Hanno sofferto soprattutto i bancari e non è bastata la buona intonazione del comparto energia a far prevalere gli acquisti a Piazza Affari.
Ftse Mib a 20.391,27 punti (-0,56%).
Saipem (+2,72%) una giornata storica per Saipem che stabilisce il proprio massimo storico superando per la prima volta il muro dei trenta euro.
Italcementi (+1,23%) bene il comparto ed il titolo dei Pesenti resta sopra la soglia dei 6,5 euro inviando un segnale positivo al mercato.
Buzzi Unicem (+1,23%) non riprende la soglia degli otto euro, ma rimane la buona intonazione del titolo in questo periodo turbolento.

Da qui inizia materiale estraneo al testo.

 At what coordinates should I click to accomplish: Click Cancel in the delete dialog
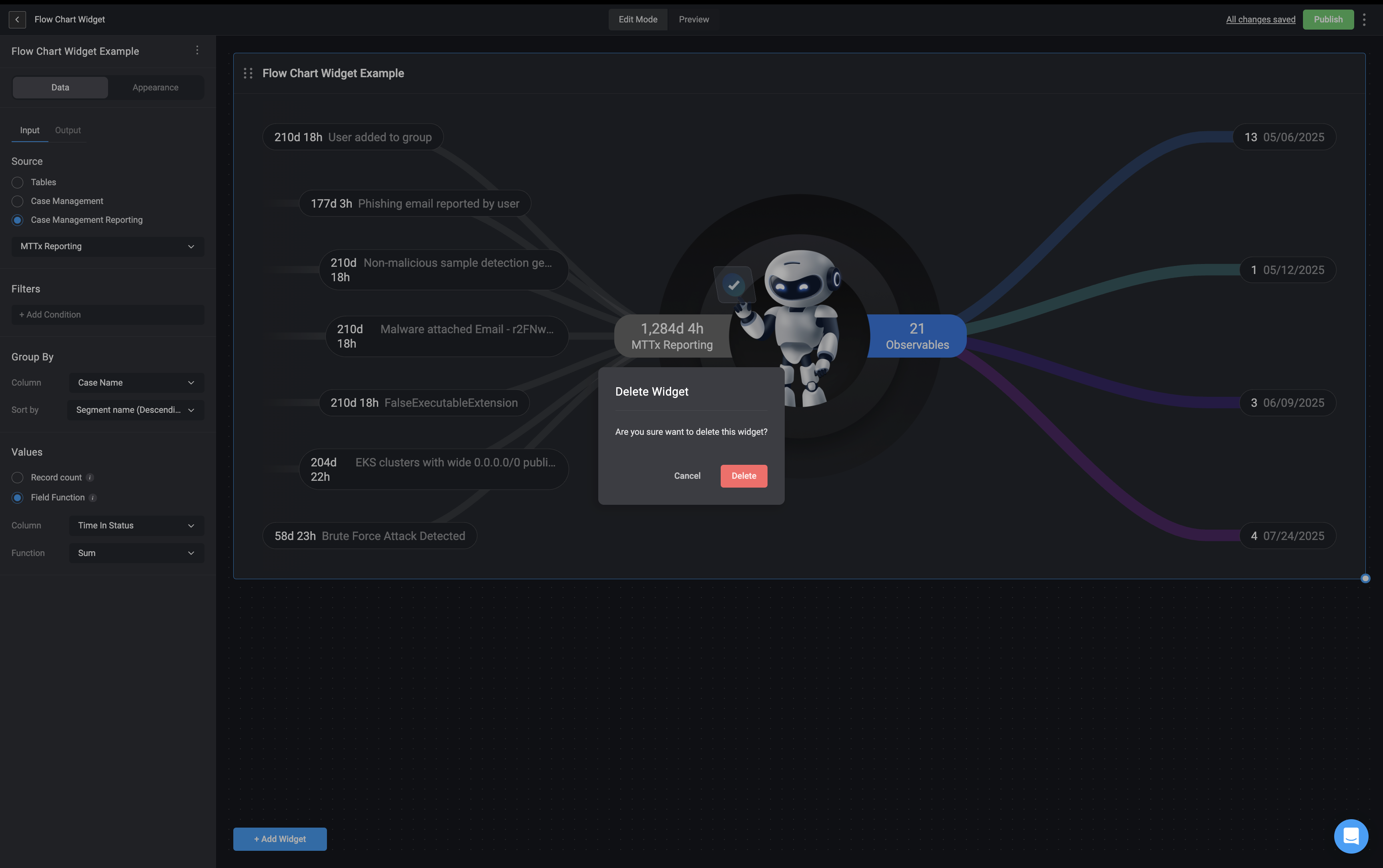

Passiamo ai maggiori ribassi.
Unicredit (-2,14%) non riteniamo sia stata la presentazione del nuovo AD a determinare il ribasso, al solito quando il comparto soffre il nostro maggior titolo viene bersagliato dalle vendite.
Mediolanum (-1,92%) temiamo che il periodo di debolezza possa continuare.
Stmicroelectronics (-1,87%) dopo un downgrade di Exane.
Luxottica (-1,45%) perde quota 20 euro, ma resta su valutazioni sostenute.
Fondiaria (-1,42%) solito ribasso che ormai non fa più notizia, siamo in prossimità dei minimi assoluti.
Azimut (-1,32%) siamo in presenza di una chiara difficoltà del settore che non riesce a ripartire.
Generali (-1,15%) anche l'assicurativo ha i ben noti problemi che si protraggono con la
consapevolezza che il periodo di tassi vicini allo zero può dilatarsi ulteriormente.
Ci avviciniamo alla stagione delle trimestrali con poche certezze, una di queste è che qualcosa, sul mercato valutario, deve cambiare.